King Joseph I, who suffered a nervous breakdown after the catastrophe, placed his prime minister, Sebastião de Melo, later the Marquis de Pombal, in charge of responding to the disaster. Allegedly, the Marquis, when asked what was to be done, he replied, “bury the dead and heal the living.” This was the first organized disaster response in history. Firefighters were sent to extinguish the fires, the military was sent to prevent looting, and citizens were ordered to remove the bodies. Over the objections of the church, many of the bodies were loaded onto barges and buried at sea. Pombal sent a query to all parishes in the country about the earthquake which provided the earliest known seismologic data. In less than a year, the city was cleared of debris. With funding from the king, the city was rebuilt based upon the plan of their Chief Engineer, Manuel da Maia. “Pombaline” buildings were built to withstand future earthquakes, based upon tests of wooden scale models and simulations of earthquakes by marching troops around them.
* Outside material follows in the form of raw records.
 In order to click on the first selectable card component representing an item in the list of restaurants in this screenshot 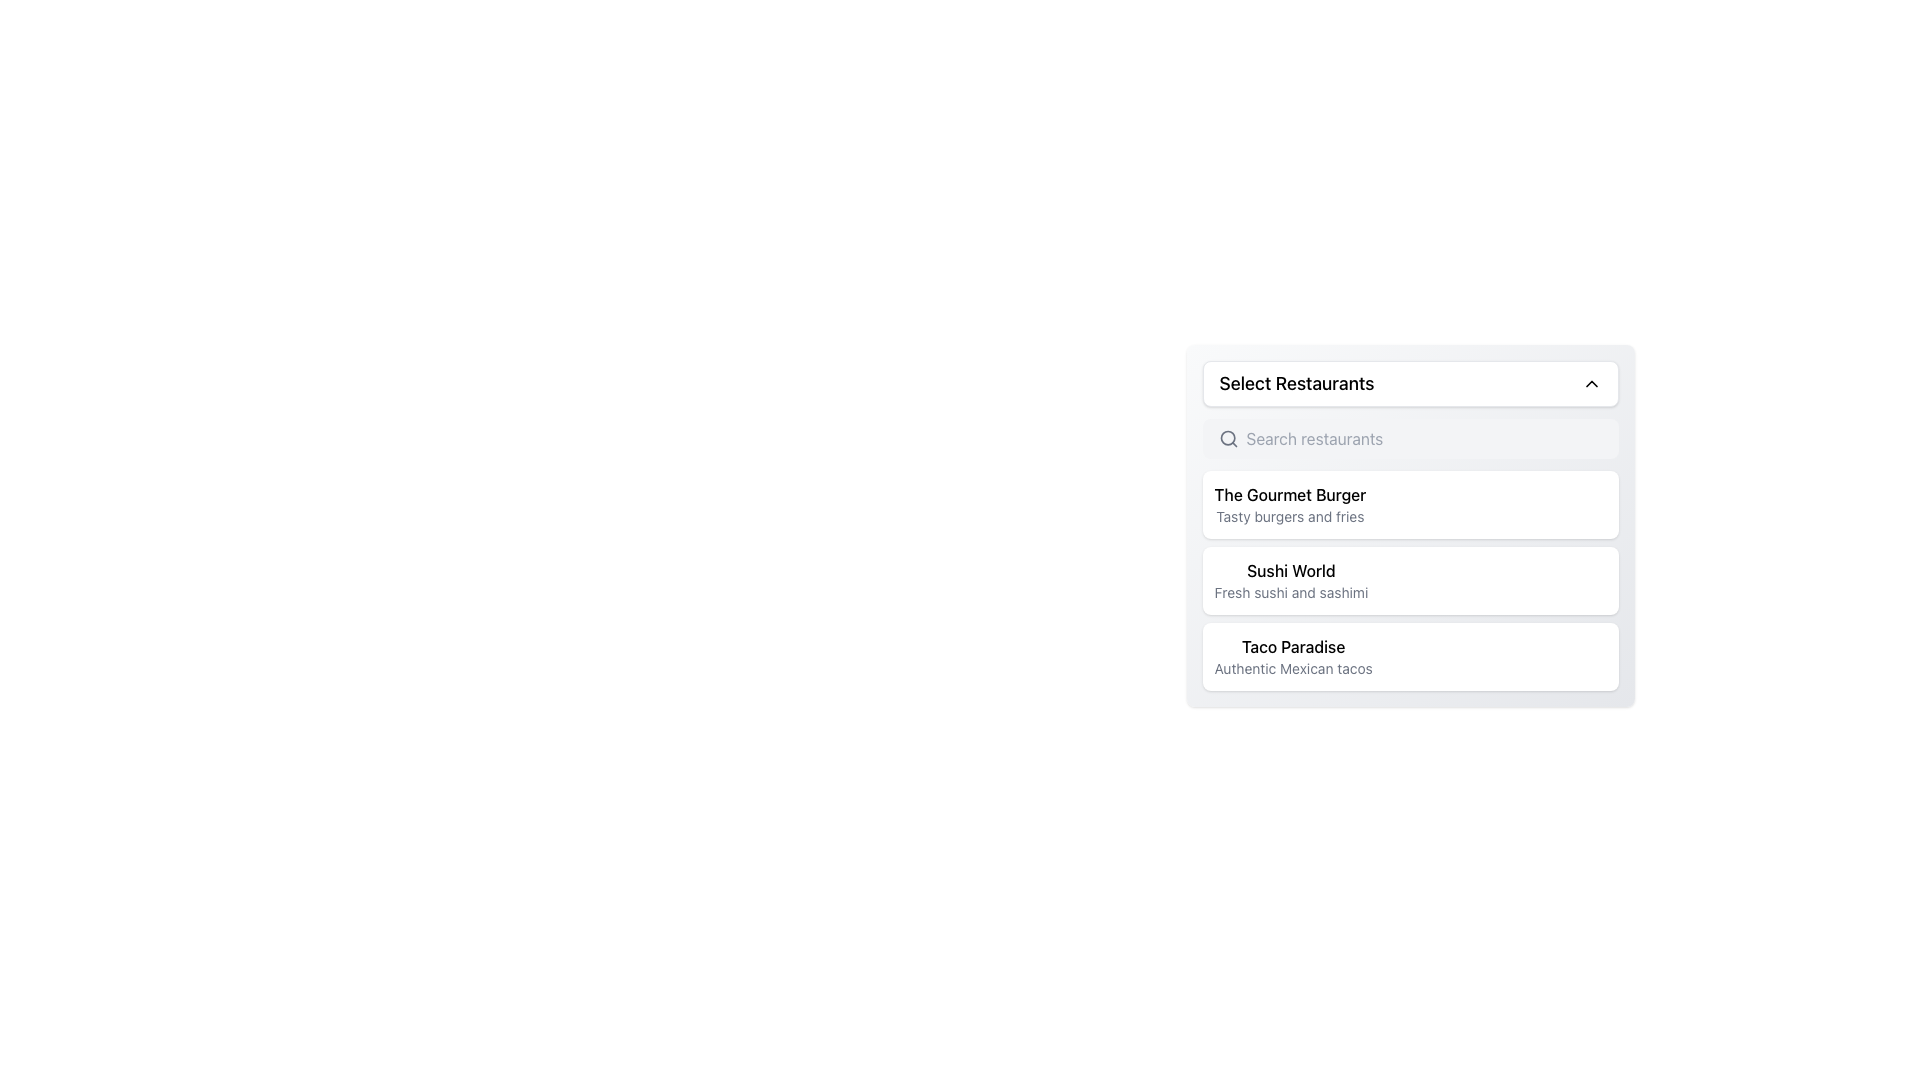, I will do `click(1409, 504)`.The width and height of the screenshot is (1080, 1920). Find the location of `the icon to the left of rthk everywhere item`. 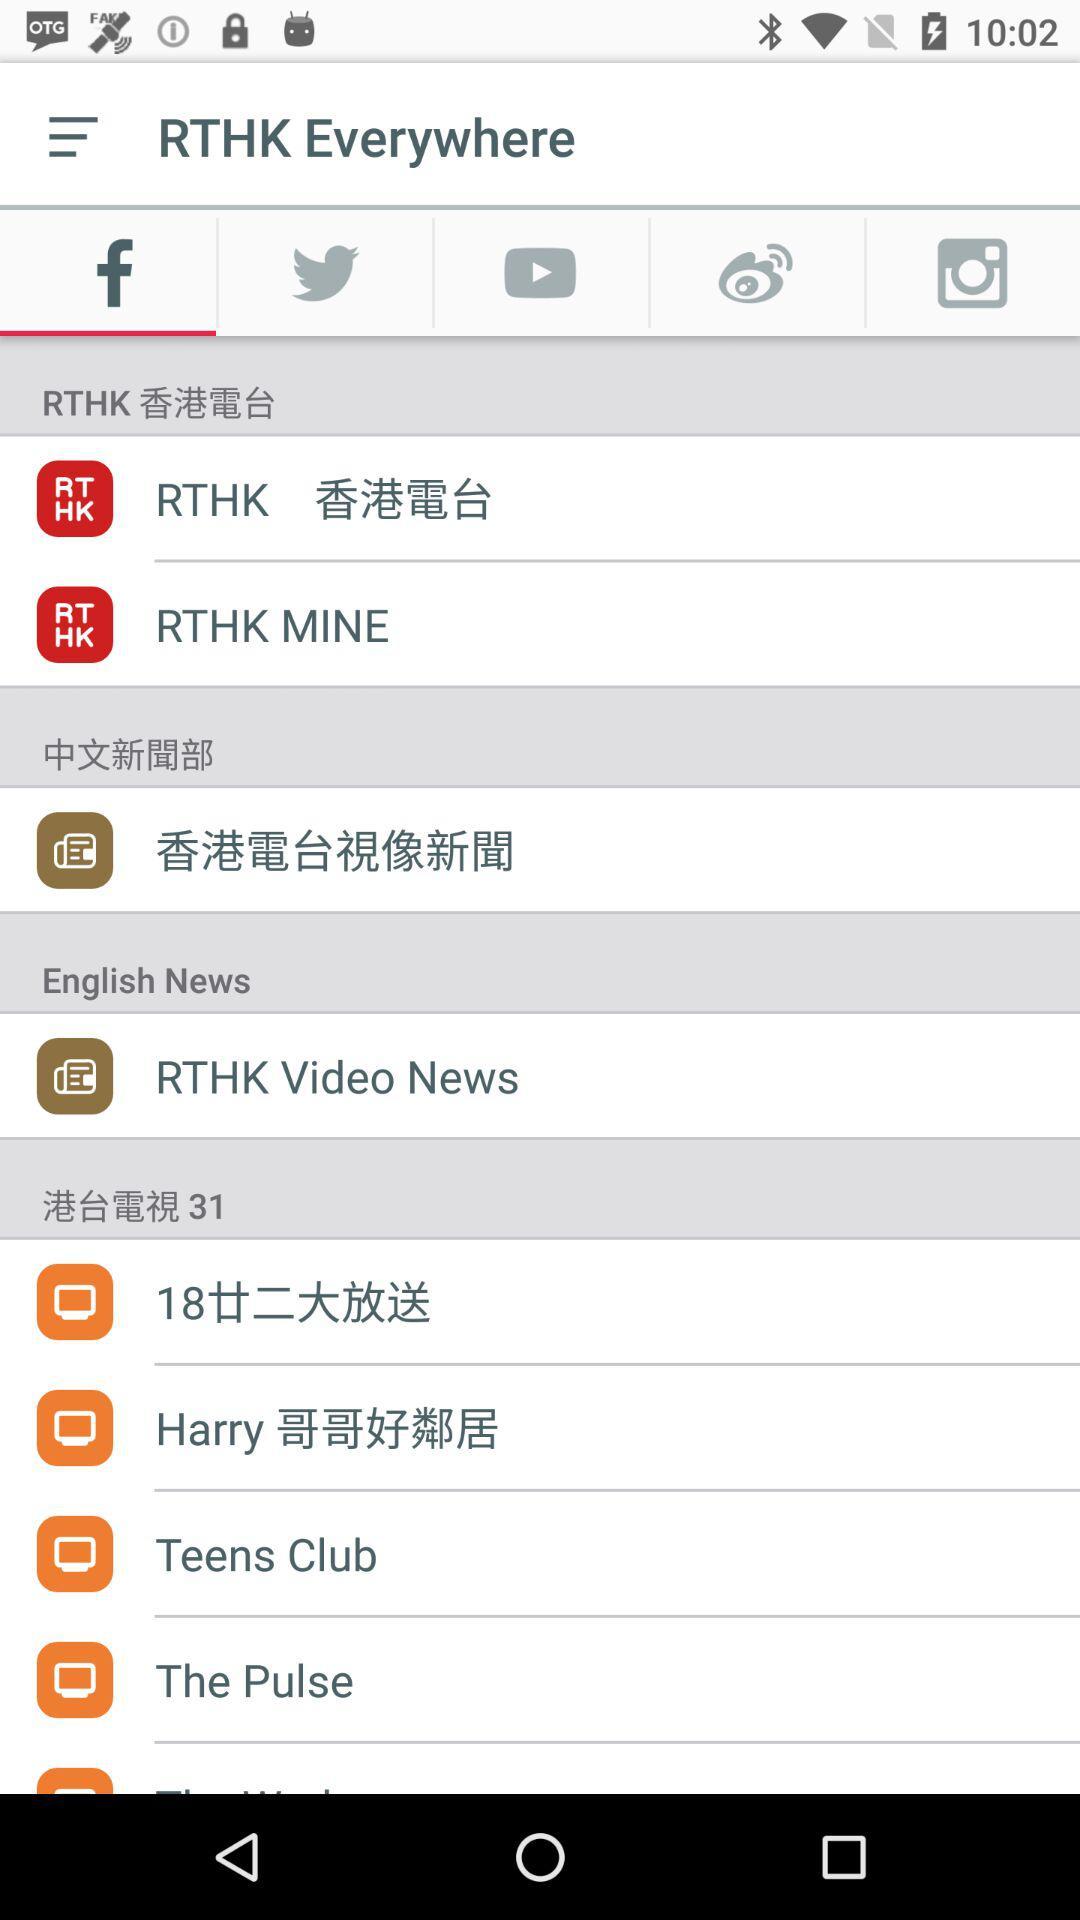

the icon to the left of rthk everywhere item is located at coordinates (72, 135).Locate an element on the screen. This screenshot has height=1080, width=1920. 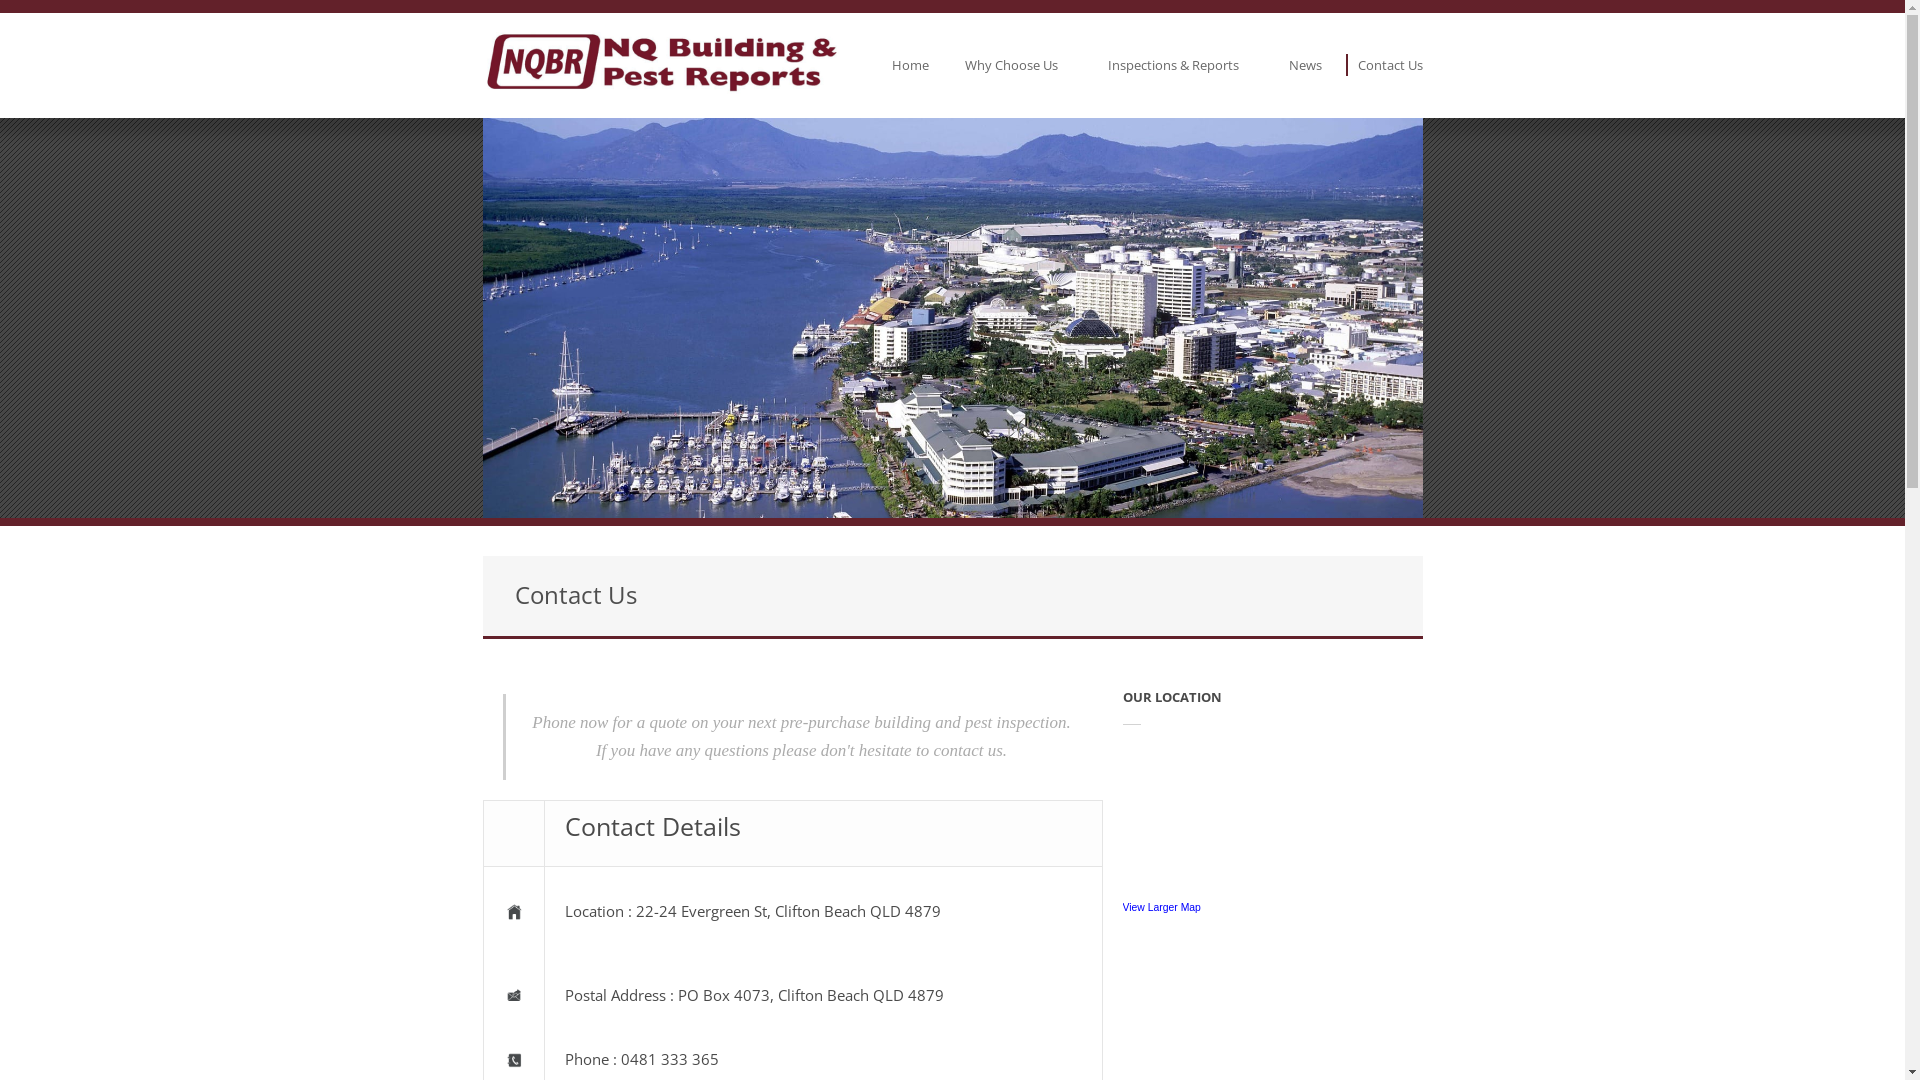
'Home' is located at coordinates (908, 64). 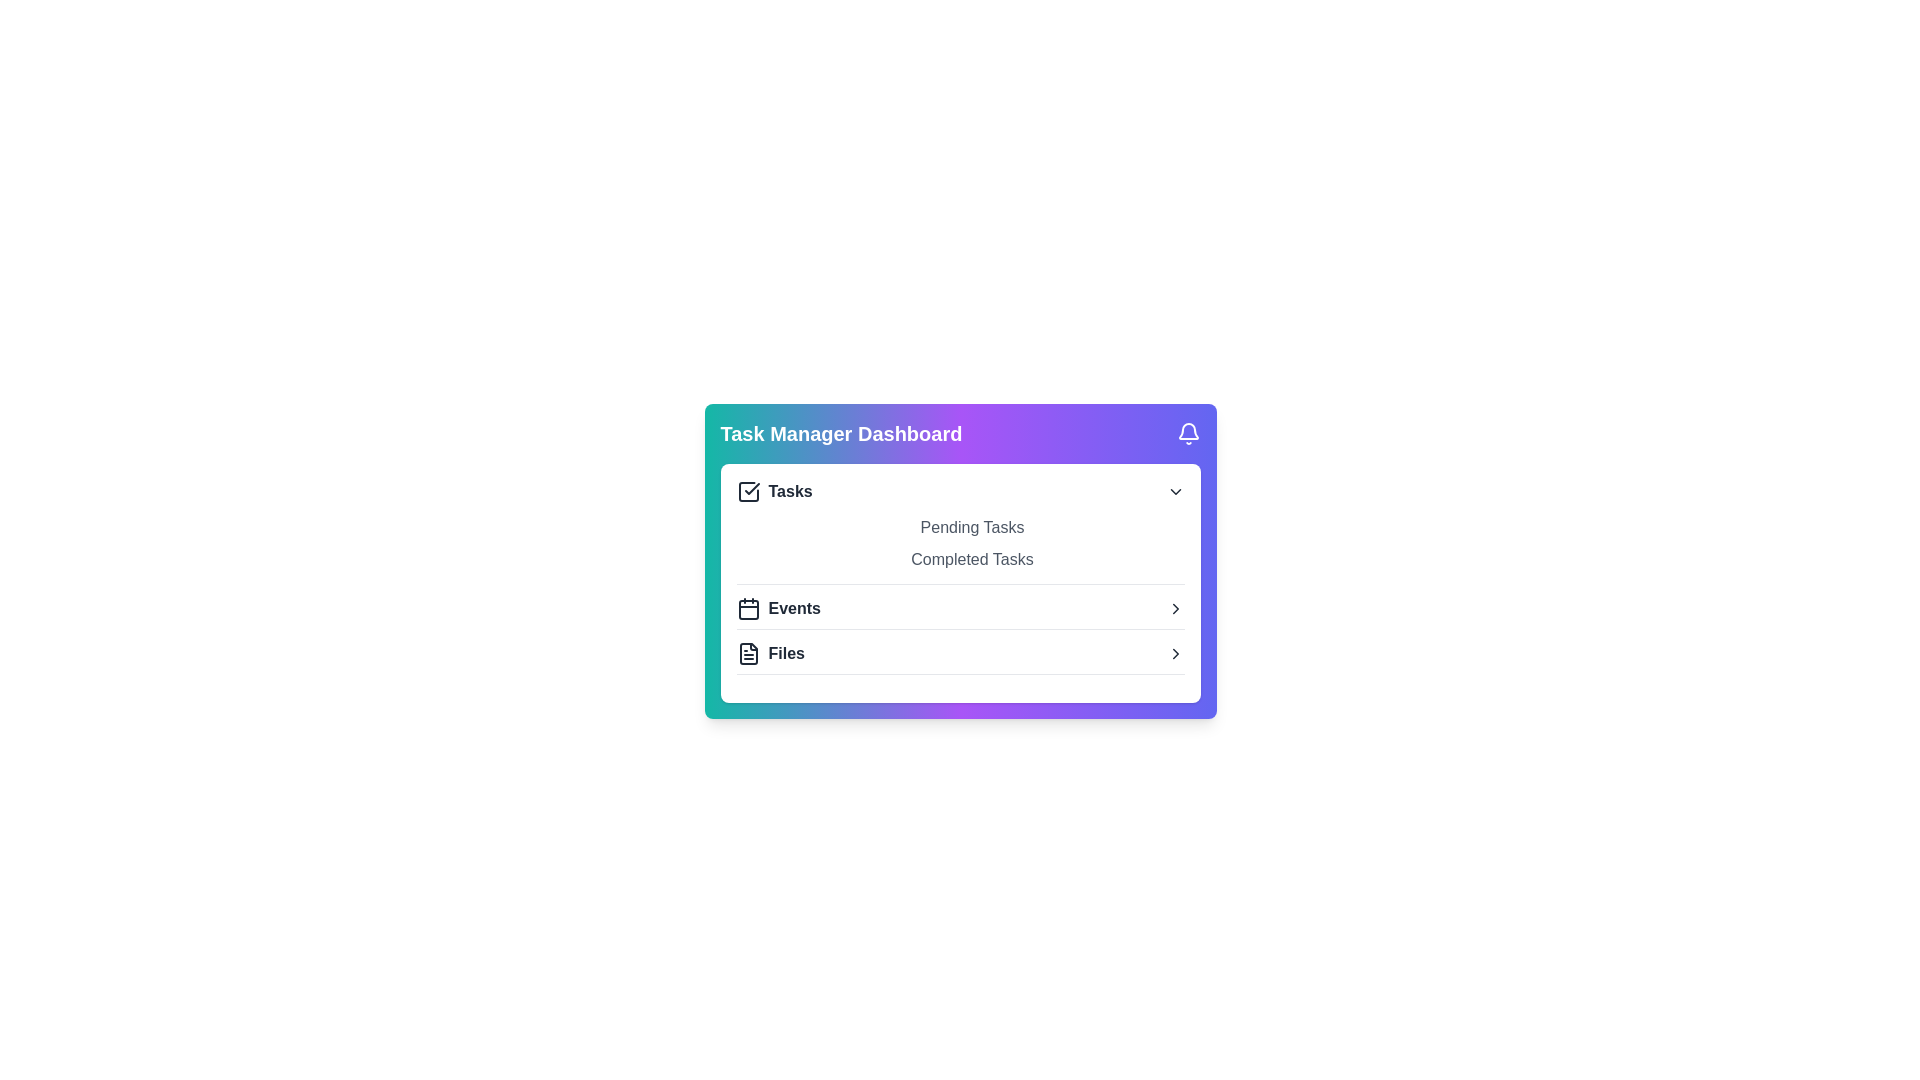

Prior to the formation of the United States the English colonies could not expect relief from the English king or Parliament, who often had little knowledge or interest of calamities across the Atlantic in America, and most relief was from voluntary private donations of labor, goods, and money – notwithstanding the £20,000 sterling issued for the 1740 Great Fire of Charleston [36,37]. This was the experience of the American society and expectation for governmental disaster relief at the founding of the country.

2.2.1 The Portsmouth Christmas Fires and 1803 Portsmouth Federal Disaster Relief

Hours after Christmas Day of 1802, a fire broke out behind the New Hampshire Bank building in Portsmouth, New Hampshire [38,39]. A large portion of the town burned, with 120 buildings lost and damages estimated at $300,000 ($6.8 M 2019 USD). There were no fatalities. A committee of five men was appointed to receive and distribute donations for relief. They raised over $45,000 from all over the country. Most property owners had no insurance, and private charity provided the only relief. Afterward, the New Hampshire Fire and Marine Insurance Company was founded. The city sought to widen streets and use brick and “fireproof” materials for all future buildings.